Esta lista la debí hacer después de Cosas que pasaron en mis 20, pero la pereza hizo mella en mí y lo dejé pasar durante algo más de año y medio dos años. Es más, curiosamente cosas como viajar muy lejos, irme a vivir solo, comprarme un coche o volver a jugar a baloncesto, ya han pasado mientras tanto. Ahí va:

  • Ver auroras boreales. Ya sea en Finlandia, Islandia…
  • Volver a Tallín.

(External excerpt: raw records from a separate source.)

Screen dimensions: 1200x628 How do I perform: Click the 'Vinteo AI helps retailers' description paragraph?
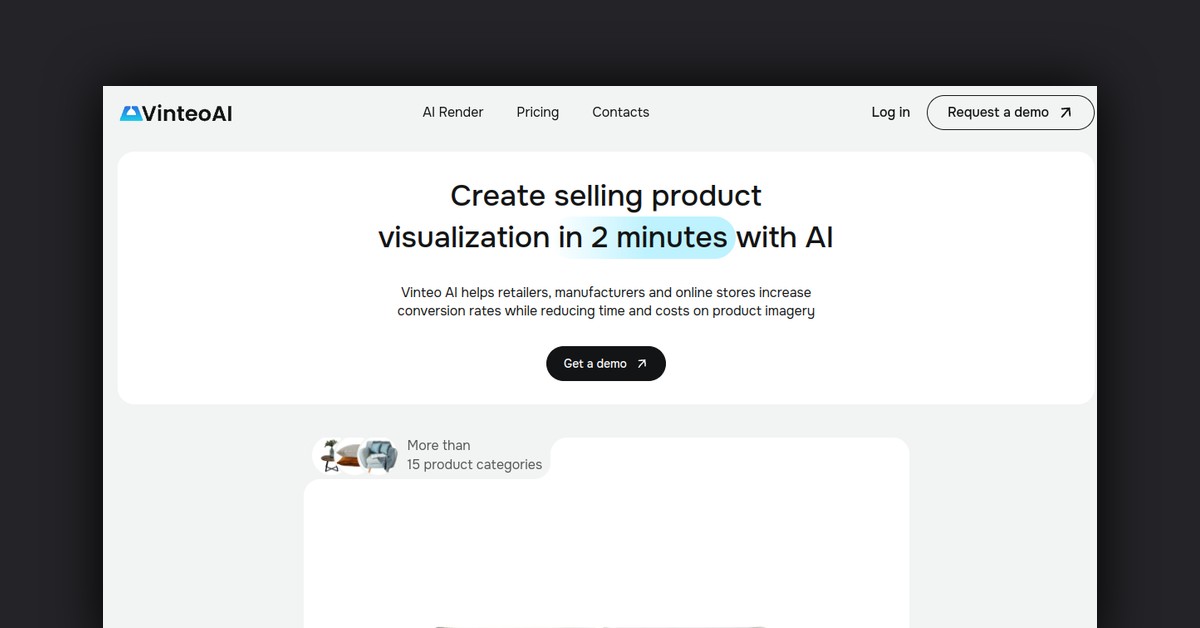tap(606, 301)
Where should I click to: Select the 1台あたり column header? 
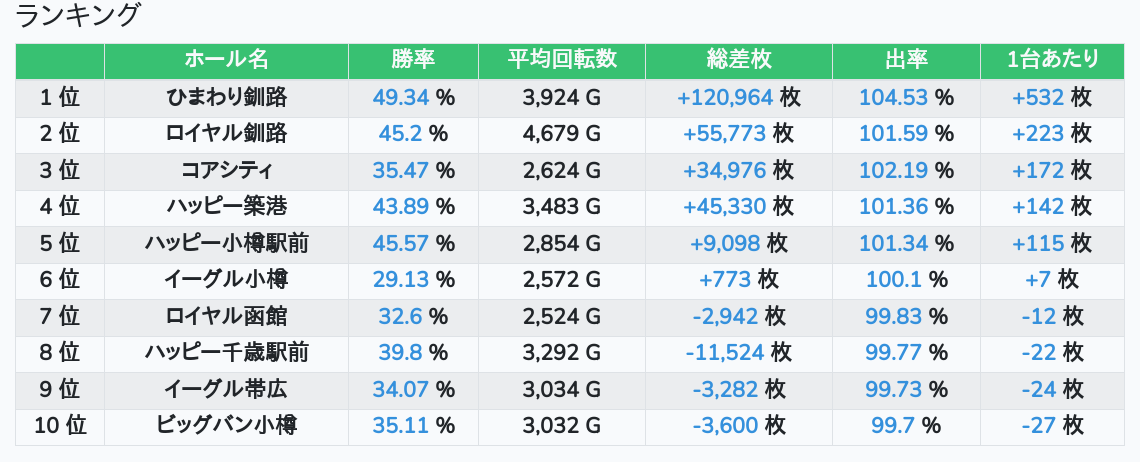[1053, 60]
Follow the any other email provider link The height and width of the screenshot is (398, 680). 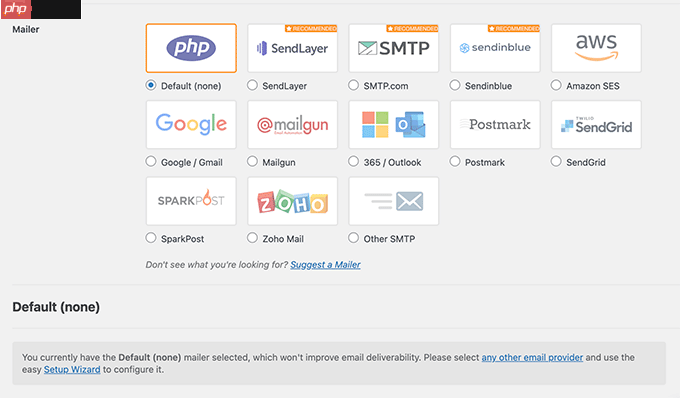(532, 357)
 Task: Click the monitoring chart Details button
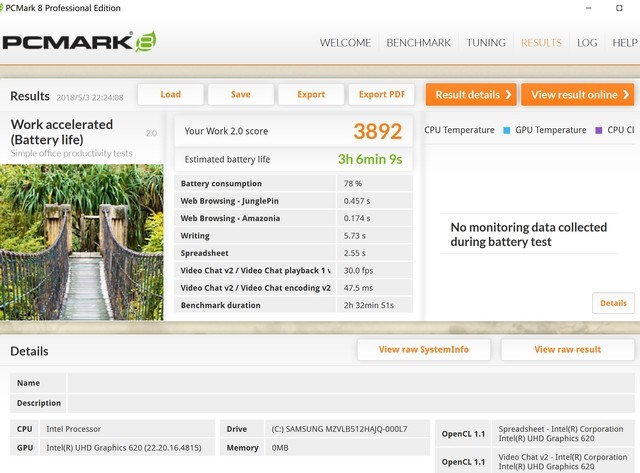pyautogui.click(x=612, y=303)
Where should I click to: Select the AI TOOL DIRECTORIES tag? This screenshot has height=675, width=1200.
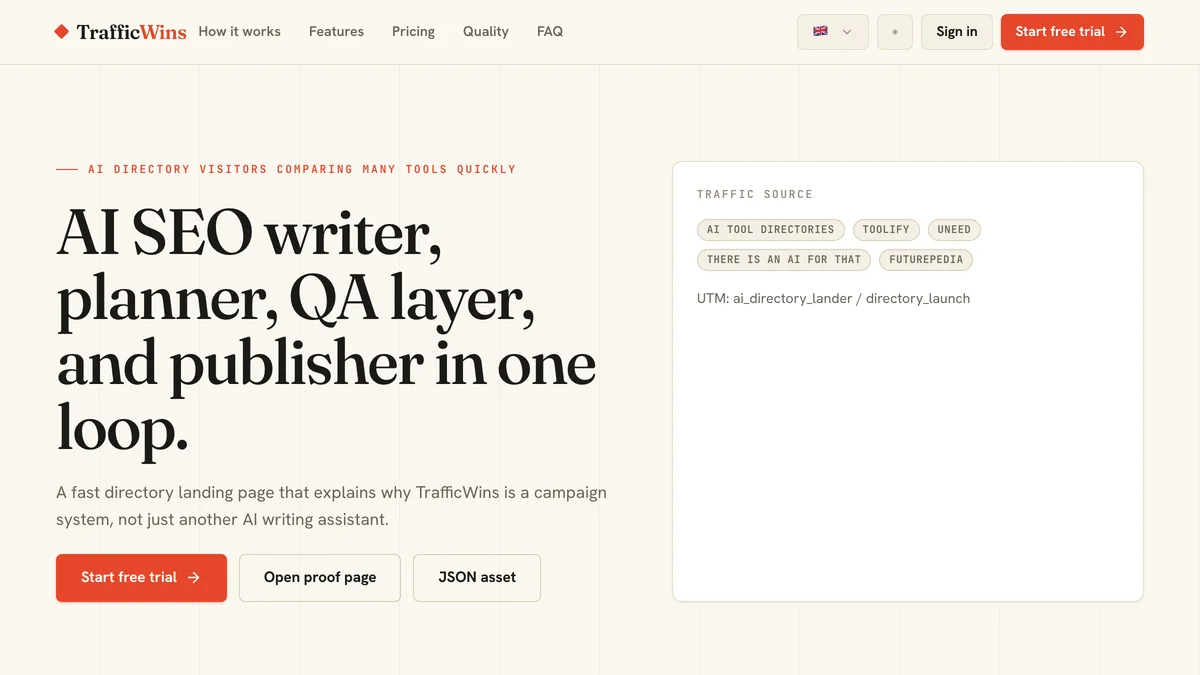(770, 230)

Me gustó la ciudad, aun no viendo demasiados monumentos o lugares, tengo el recuerdo de sentir que todo era muy bello.
  • Pasar un fin de año fuera de la ciudad en la que esté viviendo habitualmente.
  • Ir a un concierto de MClan (a ser posible, sin que me pase nada; porque vaya gafe que tengo con esto).
  • Ir a un concierto de Vetusta Morla.
  • Visitar otro continente en el que no haya estado.
  • Visitar EEUU.
  • Comprar un coche.
  • Vivir en otro lugar durante algunos meses.
  • Además me gustaría viajar a Escocia, Grecia, Alemania… en general a cualquier país de Europa donde no haya estado.
  • Volver a jugar “en serio” a baloncesto.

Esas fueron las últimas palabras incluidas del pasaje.